§ Goal
Copy the rows below line for line, with no changes.

## Begin Record list

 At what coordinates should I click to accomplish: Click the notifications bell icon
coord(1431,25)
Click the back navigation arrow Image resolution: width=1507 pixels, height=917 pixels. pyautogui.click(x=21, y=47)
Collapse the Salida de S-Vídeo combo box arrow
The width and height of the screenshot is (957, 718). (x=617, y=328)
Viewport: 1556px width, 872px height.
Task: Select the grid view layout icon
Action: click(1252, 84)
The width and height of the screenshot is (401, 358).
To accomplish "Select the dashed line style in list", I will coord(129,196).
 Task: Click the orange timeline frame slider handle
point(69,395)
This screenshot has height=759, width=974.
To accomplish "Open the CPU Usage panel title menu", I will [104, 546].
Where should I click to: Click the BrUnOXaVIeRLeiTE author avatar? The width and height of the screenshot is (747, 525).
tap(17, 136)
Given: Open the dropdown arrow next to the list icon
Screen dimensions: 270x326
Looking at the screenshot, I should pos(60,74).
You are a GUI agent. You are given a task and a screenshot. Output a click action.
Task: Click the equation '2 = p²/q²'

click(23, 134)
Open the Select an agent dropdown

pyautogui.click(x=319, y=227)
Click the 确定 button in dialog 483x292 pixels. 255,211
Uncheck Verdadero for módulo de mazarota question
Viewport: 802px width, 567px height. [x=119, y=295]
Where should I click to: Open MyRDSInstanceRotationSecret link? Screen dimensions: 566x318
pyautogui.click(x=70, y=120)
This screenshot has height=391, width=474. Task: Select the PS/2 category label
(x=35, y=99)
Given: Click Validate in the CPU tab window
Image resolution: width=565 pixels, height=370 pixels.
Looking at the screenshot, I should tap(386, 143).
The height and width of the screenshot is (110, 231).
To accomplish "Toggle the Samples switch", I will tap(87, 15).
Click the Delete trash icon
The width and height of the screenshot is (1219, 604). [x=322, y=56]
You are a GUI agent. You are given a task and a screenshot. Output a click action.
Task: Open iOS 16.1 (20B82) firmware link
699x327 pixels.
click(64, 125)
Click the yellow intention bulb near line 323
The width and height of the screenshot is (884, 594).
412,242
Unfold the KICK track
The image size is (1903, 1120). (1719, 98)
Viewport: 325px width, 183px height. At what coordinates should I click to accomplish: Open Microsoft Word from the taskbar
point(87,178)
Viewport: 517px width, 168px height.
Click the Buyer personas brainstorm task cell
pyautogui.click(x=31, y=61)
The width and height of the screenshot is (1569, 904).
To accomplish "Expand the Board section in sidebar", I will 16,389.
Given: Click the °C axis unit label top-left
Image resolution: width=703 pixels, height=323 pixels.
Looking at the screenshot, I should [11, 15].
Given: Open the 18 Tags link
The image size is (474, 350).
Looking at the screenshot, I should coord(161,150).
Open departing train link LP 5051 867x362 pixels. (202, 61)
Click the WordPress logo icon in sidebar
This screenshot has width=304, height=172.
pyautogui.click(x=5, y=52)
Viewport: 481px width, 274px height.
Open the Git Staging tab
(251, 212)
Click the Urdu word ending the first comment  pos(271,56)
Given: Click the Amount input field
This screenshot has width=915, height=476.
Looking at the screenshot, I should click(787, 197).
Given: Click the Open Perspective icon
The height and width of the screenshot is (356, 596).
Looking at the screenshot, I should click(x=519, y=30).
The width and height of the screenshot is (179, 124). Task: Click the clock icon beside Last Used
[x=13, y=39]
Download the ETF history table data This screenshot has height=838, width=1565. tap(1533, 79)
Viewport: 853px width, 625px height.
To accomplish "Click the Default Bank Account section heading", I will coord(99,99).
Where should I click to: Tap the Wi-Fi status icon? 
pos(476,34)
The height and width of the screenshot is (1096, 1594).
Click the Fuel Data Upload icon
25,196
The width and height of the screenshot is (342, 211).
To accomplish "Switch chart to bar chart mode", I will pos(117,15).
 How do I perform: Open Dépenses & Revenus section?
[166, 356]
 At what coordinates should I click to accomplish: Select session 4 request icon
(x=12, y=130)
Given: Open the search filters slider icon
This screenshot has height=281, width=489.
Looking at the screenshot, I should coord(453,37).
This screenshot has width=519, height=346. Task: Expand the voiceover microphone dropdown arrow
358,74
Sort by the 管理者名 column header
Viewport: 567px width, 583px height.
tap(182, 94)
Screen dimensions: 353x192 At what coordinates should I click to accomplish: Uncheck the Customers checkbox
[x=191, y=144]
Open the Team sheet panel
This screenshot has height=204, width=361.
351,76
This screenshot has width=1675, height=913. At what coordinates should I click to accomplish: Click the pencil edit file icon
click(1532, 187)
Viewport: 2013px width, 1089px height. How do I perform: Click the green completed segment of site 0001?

## End Record list

§ Solution below
 At what coordinates should I click to accomplish: Click the notifications bell icon
coord(1431,25)
Click the back navigation arrow Image resolution: width=1507 pixels, height=917 pixels. pyautogui.click(x=21, y=47)
Collapse the Salida de S-Vídeo combo box arrow
The width and height of the screenshot is (957, 718). (x=617, y=328)
Viewport: 1556px width, 872px height.
Task: Select the grid view layout icon
Action: click(1252, 84)
The width and height of the screenshot is (401, 358).
To accomplish "Select the dashed line style in list", I will coord(129,196).
 Task: Click the orange timeline frame slider handle
point(69,395)
This screenshot has height=759, width=974.
To accomplish "Open the CPU Usage panel title menu", I will [104, 546].
Where should I click to: Click the BrUnOXaVIeRLeiTE author avatar? The width and height of the screenshot is (747, 525).
tap(17, 136)
Given: Open the dropdown arrow next to the list icon
Screen dimensions: 270x326
Looking at the screenshot, I should pos(60,74).
You are a GUI agent. You are given a task and a screenshot. Output a click action.
Task: Click the equation '2 = p²/q²'

click(23, 134)
Open the Select an agent dropdown

pyautogui.click(x=319, y=227)
Click the 确定 button in dialog 483x292 pixels. 255,211
Uncheck Verdadero for módulo de mazarota question
Viewport: 802px width, 567px height. [x=119, y=295]
Where should I click to: Open MyRDSInstanceRotationSecret link? Screen dimensions: 566x318
pyautogui.click(x=70, y=120)
This screenshot has height=391, width=474. Task: Select the PS/2 category label
(x=35, y=99)
Given: Click Validate in the CPU tab window
Image resolution: width=565 pixels, height=370 pixels.
Looking at the screenshot, I should tap(386, 143).
The height and width of the screenshot is (110, 231).
To accomplish "Toggle the Samples switch", I will tap(87, 15).
Click the Delete trash icon
The width and height of the screenshot is (1219, 604). [x=322, y=56]
You are a GUI agent. You are given a task and a screenshot. Output a click action.
Task: Open iOS 16.1 (20B82) firmware link
699x327 pixels.
click(64, 125)
Click the yellow intention bulb near line 323
The width and height of the screenshot is (884, 594).
412,242
Unfold the KICK track
The image size is (1903, 1120). (1719, 98)
Viewport: 325px width, 183px height. At what coordinates should I click to accomplish: Open Microsoft Word from the taskbar
point(87,178)
Viewport: 517px width, 168px height.
Click the Buyer personas brainstorm task cell
pyautogui.click(x=31, y=61)
The width and height of the screenshot is (1569, 904).
To accomplish "Expand the Board section in sidebar", I will 16,389.
Given: Click the °C axis unit label top-left
Image resolution: width=703 pixels, height=323 pixels.
Looking at the screenshot, I should [11, 15].
Given: Open the 18 Tags link
The image size is (474, 350).
Looking at the screenshot, I should coord(161,150).
Open departing train link LP 5051 867x362 pixels. (202, 61)
Click the WordPress logo icon in sidebar
This screenshot has width=304, height=172.
pyautogui.click(x=5, y=52)
Viewport: 481px width, 274px height.
Open the Git Staging tab
(251, 212)
Click the Urdu word ending the first comment  pos(271,56)
Given: Click the Amount input field
This screenshot has width=915, height=476.
Looking at the screenshot, I should click(787, 197).
Given: Click the Open Perspective icon
The height and width of the screenshot is (356, 596).
Looking at the screenshot, I should click(x=519, y=30).
The width and height of the screenshot is (179, 124). Task: Click the clock icon beside Last Used
[x=13, y=39]
Download the ETF history table data This screenshot has height=838, width=1565. tap(1533, 79)
Viewport: 853px width, 625px height.
To accomplish "Click the Default Bank Account section heading", I will coord(99,99).
Where should I click to: Tap the Wi-Fi status icon? 
pos(476,34)
The height and width of the screenshot is (1096, 1594).
Click the Fuel Data Upload icon
25,196
The width and height of the screenshot is (342, 211).
To accomplish "Switch chart to bar chart mode", I will pos(117,15).
 How do I perform: Open Dépenses & Revenus section?
[166, 356]
 At what coordinates should I click to accomplish: Select session 4 request icon
(x=12, y=130)
Given: Open the search filters slider icon
This screenshot has height=281, width=489.
Looking at the screenshot, I should coord(453,37).
This screenshot has width=519, height=346. Task: Expand the voiceover microphone dropdown arrow
358,74
Sort by the 管理者名 column header
Viewport: 567px width, 583px height.
tap(182, 94)
Screen dimensions: 353x192 At what coordinates should I click to accomplish: Uncheck the Customers checkbox
[x=191, y=144]
Open the Team sheet panel
This screenshot has height=204, width=361.
351,76
This screenshot has width=1675, height=913. At what coordinates should I click to accomplish: Click the pencil edit file icon
click(1532, 187)
Viewport: 2013px width, 1089px height. How do I perform: Click the green completed segment of site 0001?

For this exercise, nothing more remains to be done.